True to this spirit, the Turkish overlords of Jerusalem abandoned Jerusalem rather than fight for it in 1917, evacuating it just in advance of the British troops. One account indicates they were even prepared to destroy the holy city. Jamal Pasha, the Ottoman commander-in-chief, instructed his Austrian allies to "blow Jerusalem to hell" should the British enter the city. The Austrians therefore had their guns trained on the Dome of the Rock, with enough ammunition to keep up two full days of intensive bombardment. According to Pierre van Paasen, a journalist, that the dome still exists today is due to a Jewish artillery captain in the Austrian army, Marek Schwartz, "quietly spiked his own guns and walked into the British lines."

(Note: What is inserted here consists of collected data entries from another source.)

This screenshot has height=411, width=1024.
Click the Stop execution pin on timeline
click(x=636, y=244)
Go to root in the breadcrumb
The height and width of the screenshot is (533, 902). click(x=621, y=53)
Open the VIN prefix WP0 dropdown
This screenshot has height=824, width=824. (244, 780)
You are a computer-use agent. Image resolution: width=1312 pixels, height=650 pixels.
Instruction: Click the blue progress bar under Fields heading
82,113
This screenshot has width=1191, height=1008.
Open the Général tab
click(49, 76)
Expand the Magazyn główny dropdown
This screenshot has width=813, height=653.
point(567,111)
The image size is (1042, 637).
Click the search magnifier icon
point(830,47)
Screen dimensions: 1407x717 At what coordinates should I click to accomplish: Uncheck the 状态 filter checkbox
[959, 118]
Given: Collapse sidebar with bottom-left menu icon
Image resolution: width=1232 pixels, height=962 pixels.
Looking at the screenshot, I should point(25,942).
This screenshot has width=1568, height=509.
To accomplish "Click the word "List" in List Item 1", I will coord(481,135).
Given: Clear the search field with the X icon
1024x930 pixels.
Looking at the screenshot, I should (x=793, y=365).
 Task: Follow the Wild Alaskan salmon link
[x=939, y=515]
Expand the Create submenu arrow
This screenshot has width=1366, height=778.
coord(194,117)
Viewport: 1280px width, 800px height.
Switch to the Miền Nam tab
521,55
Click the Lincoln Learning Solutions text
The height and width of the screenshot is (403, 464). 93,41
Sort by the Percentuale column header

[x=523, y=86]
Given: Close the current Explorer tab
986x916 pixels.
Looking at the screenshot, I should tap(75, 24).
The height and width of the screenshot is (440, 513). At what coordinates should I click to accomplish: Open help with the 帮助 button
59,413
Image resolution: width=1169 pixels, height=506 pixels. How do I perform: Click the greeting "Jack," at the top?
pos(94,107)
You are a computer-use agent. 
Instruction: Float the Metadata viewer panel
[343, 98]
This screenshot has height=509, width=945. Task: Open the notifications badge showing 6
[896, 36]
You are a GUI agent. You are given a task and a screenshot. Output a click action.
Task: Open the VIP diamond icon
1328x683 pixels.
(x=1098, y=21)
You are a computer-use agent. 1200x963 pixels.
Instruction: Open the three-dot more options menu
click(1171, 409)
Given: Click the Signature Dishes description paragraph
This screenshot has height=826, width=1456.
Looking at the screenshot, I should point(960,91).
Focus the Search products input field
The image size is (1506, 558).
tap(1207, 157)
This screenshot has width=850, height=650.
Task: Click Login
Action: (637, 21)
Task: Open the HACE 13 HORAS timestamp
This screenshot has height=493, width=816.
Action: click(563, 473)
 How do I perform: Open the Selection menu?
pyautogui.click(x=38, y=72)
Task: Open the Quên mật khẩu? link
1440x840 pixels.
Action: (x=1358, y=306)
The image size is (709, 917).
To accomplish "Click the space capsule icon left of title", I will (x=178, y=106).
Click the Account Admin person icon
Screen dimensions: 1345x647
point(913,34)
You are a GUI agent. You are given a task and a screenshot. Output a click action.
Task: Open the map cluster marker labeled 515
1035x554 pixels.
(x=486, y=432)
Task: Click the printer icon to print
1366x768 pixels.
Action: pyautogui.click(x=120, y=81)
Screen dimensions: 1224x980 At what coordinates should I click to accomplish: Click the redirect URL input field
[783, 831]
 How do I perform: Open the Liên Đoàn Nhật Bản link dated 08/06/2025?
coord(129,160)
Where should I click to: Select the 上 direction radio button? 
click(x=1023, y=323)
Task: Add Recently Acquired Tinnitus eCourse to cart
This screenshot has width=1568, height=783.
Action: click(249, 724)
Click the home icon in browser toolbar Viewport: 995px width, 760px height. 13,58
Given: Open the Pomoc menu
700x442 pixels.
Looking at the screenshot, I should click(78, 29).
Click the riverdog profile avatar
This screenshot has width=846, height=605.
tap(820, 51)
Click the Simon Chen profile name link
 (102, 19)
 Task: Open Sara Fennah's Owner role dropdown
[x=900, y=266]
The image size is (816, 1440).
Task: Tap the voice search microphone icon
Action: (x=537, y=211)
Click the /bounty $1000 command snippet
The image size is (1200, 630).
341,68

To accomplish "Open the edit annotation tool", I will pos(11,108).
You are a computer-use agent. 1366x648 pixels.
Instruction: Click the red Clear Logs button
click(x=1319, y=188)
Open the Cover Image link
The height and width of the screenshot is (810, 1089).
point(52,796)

Muhammad Abu Zayd wrote a book in Egypt in 1930 that was so radical that it was withdrawn from circulation and is no longer even extant. In it, among many other points, he dismissed the notion of the Prophet's heavenly journey via Jerusalem, claiming that the Koranic rendition actually refers to his Hijra from Mecca to Medina; "the more remote mosque" (al-masjid al-aqsa) thus had nothing to do with Jerusalem, but was in fact the mosque in Medina.
So I again ask for an Islamic scholar that claims that Jerusalem is 'Holy' to the Muslims. And yes there have been millions of Islamic scholars, but to date none have ever appeared to counter these scholars.